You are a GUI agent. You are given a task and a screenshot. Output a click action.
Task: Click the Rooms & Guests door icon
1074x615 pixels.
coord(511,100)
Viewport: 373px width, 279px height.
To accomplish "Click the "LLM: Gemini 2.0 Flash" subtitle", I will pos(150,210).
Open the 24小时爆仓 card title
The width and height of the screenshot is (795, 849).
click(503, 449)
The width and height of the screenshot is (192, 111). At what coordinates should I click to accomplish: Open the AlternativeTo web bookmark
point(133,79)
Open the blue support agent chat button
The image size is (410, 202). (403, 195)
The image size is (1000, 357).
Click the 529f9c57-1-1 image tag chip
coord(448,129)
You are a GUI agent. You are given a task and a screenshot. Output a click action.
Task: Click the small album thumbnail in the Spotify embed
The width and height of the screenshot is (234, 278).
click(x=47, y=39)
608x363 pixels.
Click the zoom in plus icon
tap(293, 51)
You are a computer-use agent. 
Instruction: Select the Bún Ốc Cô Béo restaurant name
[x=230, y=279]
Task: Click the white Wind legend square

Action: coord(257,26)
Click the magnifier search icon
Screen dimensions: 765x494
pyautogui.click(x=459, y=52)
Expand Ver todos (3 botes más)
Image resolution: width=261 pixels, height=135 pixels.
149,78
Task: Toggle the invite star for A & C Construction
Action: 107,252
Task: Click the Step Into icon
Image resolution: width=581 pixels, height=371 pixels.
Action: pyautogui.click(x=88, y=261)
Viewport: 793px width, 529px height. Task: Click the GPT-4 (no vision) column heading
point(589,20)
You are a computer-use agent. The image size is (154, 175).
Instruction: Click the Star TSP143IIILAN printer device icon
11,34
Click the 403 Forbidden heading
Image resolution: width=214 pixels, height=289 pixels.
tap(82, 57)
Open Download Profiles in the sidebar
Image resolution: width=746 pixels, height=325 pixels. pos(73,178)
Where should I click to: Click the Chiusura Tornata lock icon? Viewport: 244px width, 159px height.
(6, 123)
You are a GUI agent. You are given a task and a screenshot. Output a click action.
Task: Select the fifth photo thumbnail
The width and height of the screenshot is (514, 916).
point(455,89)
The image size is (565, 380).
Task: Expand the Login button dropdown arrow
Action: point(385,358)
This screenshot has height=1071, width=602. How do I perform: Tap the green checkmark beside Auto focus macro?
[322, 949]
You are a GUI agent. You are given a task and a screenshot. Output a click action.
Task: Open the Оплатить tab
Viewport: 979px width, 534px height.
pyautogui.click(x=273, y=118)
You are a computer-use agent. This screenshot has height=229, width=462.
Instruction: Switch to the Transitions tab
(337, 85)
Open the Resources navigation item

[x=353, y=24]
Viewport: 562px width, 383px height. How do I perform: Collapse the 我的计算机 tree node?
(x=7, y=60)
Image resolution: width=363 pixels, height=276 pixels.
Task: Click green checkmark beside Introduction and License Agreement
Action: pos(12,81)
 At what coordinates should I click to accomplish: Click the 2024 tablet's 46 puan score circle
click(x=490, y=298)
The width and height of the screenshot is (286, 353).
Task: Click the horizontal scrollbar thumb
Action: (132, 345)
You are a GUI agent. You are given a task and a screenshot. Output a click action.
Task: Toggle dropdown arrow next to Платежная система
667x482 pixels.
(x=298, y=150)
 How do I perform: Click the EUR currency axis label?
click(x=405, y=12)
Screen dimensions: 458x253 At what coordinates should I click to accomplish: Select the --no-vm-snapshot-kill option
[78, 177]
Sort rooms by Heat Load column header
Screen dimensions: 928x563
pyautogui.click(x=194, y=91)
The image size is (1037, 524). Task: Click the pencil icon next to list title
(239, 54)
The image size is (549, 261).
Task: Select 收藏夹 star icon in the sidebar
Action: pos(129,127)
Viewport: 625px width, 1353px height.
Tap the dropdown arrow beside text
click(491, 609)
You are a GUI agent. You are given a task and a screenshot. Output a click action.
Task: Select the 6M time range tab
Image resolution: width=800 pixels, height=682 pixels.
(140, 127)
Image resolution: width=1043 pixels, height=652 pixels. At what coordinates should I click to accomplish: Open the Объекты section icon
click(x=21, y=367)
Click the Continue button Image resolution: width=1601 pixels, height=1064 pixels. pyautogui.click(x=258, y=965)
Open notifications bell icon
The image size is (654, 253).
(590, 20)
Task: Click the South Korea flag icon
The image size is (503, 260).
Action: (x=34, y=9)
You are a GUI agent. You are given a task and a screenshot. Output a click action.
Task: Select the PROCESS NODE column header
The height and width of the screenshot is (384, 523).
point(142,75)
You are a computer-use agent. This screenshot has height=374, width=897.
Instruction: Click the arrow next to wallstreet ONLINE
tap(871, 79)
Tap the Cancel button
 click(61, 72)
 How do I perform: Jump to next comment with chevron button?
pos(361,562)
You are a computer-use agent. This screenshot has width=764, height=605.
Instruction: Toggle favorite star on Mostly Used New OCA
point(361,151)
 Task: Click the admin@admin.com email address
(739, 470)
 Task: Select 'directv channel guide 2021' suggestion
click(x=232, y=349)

▶ [Prompt]
Search the data for "computer". Copy every matching line.

▶ [Your solution]
You are a computer-use agent. 
You are a computer-use agent. The image size is (154, 175).
You are a computer-use agent. This screenshot has height=229, width=462.
You are a computer-use agent. This screenshot has height=374, width=897.
You are a computer-use agent. This screenshot has width=764, height=605.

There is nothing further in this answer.